Para Norma e Giovana



Estou novamente no Campo das Estrelas. 

Daqui do alto, vejo as Três Marias. Vejo constelações que não sei o nome. Vejo o breu que se traduz em nada, vejo o nada que se traduz em breu. Vejo as nuvens bem abaixo do avião, que sacode um pouco voltando pra casa. 

Hoje, fiquei 4 horas e quinze esperando para conversar com uma juíza. Alguém que nunca vai ter a dimensão do meu amor por minha filha. E que se julga julgadora, julgadora que é. 

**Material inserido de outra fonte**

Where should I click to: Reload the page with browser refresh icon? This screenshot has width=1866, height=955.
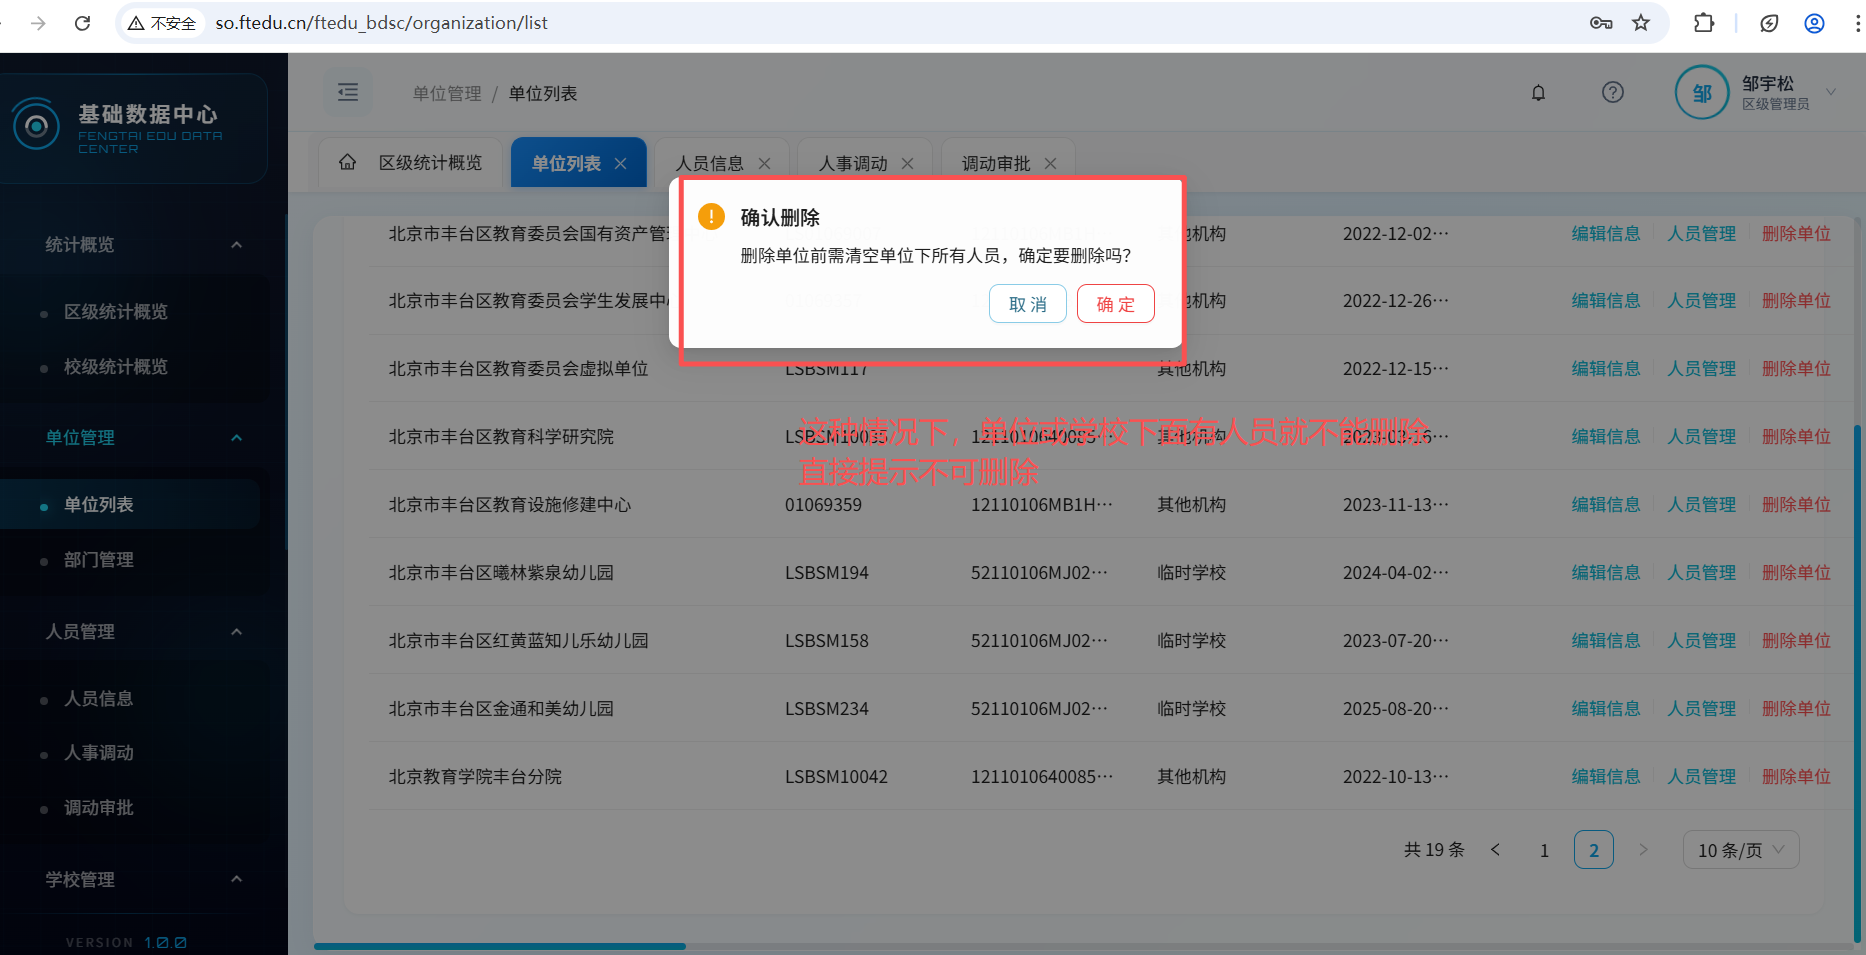[83, 23]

No prédio do Ministério da Justiça em Brasília, uma das tantas fontes que adornam a fachada é desligada. São várias, uma não funciona. É uma sábia e triste alegoria que diz da imperfeição da justiça dos homens. Há três anos me encontro nu, embaixo dessa fonte, com minha filha, esperando a água que não vem. Uma promotora de Justiça de nome muito justo, "Norma", achou finalmente estranho o fato de ter um pai e uma filha pelados em plena praça dos três poderes, e decidiu intervir. 

Perguntou ela: será que passado tanto tempo, não era hora da água vir? Há tanto esse pai passa sabão como pode, procurando limpar o que estava sujo, procurando lustrar o que já estava limpo e nem uma gota é permitida a ele? Será que isso é mesmo julgamento justo? Será que não é hora de perceber que a água que sai de seus olhos, por mais que saia dia após dia, nunca será capaz de cuidar da grandeza de um pai e da plenitude de uma filha? 

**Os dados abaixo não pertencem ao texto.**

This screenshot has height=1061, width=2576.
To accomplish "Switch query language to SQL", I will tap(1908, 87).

Talvez eu não escute nunca as respostas das perguntas de Norma. 

Norma não sabe, mas recentemente liguei pra minha filha via FACETIME. Lá, brincando, ela pegou um celular de brinquedo. A mãe disse: vamos ligar pra quem? Pra Giovana, disse ela. E falo o quê pra Giovana?, perguntou a mãe. Fala pra ela não bater na Beatix, disse minha filha, com 3 anos de idade.

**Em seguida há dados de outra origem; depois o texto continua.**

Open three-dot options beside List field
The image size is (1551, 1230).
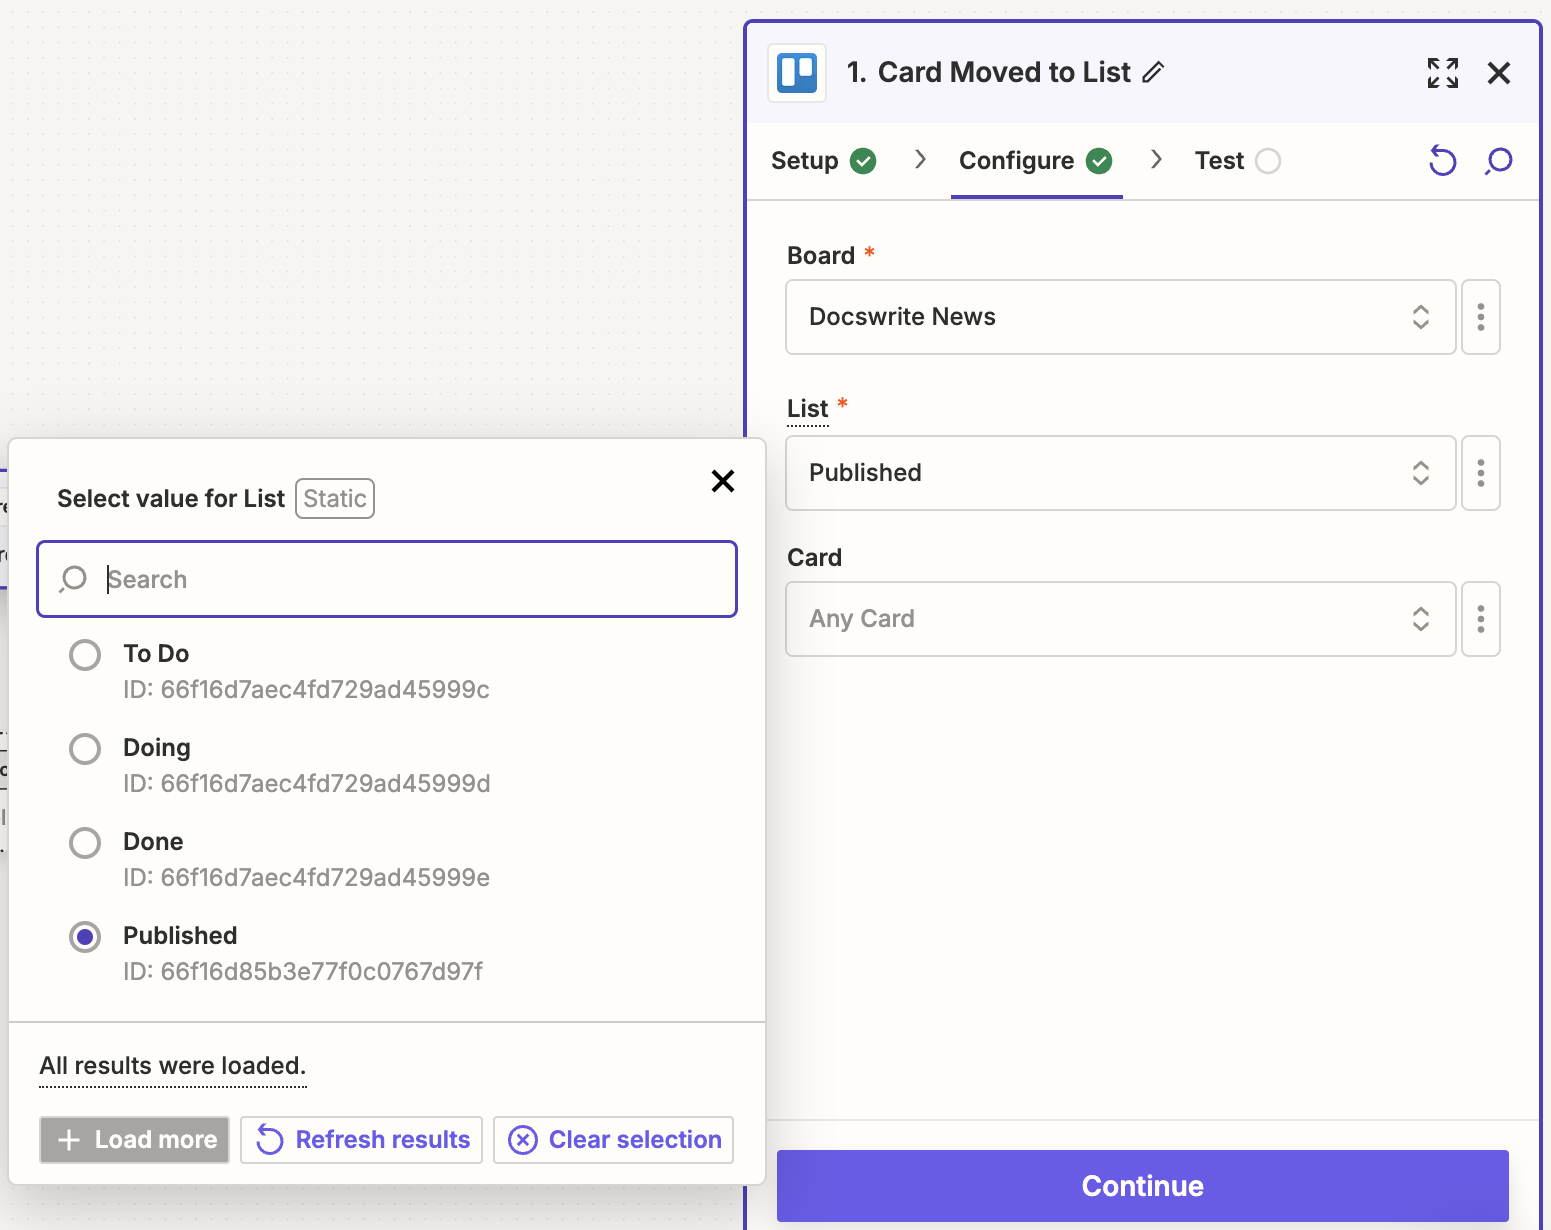point(1480,473)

A mãe percebeu o que estava por trás da fala da minha filha, sensível que é.

Norma não sabe, mas ontem, ao querer despedir da minha filha, ela entendendo que eu iria pra não sei quando voltar, me ouviu pedindo: Dá um abraço no papai que ele vai embora. Não! Veementemente e com cara de choro. Não! Repetiu. A mãe tentou intervir: vai lá dar um abraço no papai... Não! Vai você! Você que vai dar um abraço no papai!

A mãe não percebeu o que estava por trás da fala da minha filha, sensível que é.

Nem a Norma não ouviu, não estava nos autos, mesmo sendo sensível.

Diz a norma, que pai que é pai, merece se banhar na vasta e volumosa cachoeira do há mar. Sendo ou não ela do lindo e bem cuidado prédio pomposo do Ministério da Justiça. E que essa água não cessa nunca, nem em período de seca. 

Diz a norma, que o bem vence o mal, que a verdade prevalece, que só o amor vence a morte, que a paternidade é um direito sacralizado. Normalmente sim. Daqui, pelo menos, agora, onde as estrelas me confidenciam que nada foi em vão, percebo que nenhum breu é capaz de apagar as luzes das estrelas, nenhuma escuridão de dúvida, raiva, rancor, inveja, mágoa, apaga o brilho do olhar e do sorriso de uma menininha linda, que fica feliz pelo pai dar duas bicicletas de presente: uma pra ela (é minha!!! diz ela) e outra pra quem insiste em ver o breu, e não a beleza redentora e consagrante das estrelas.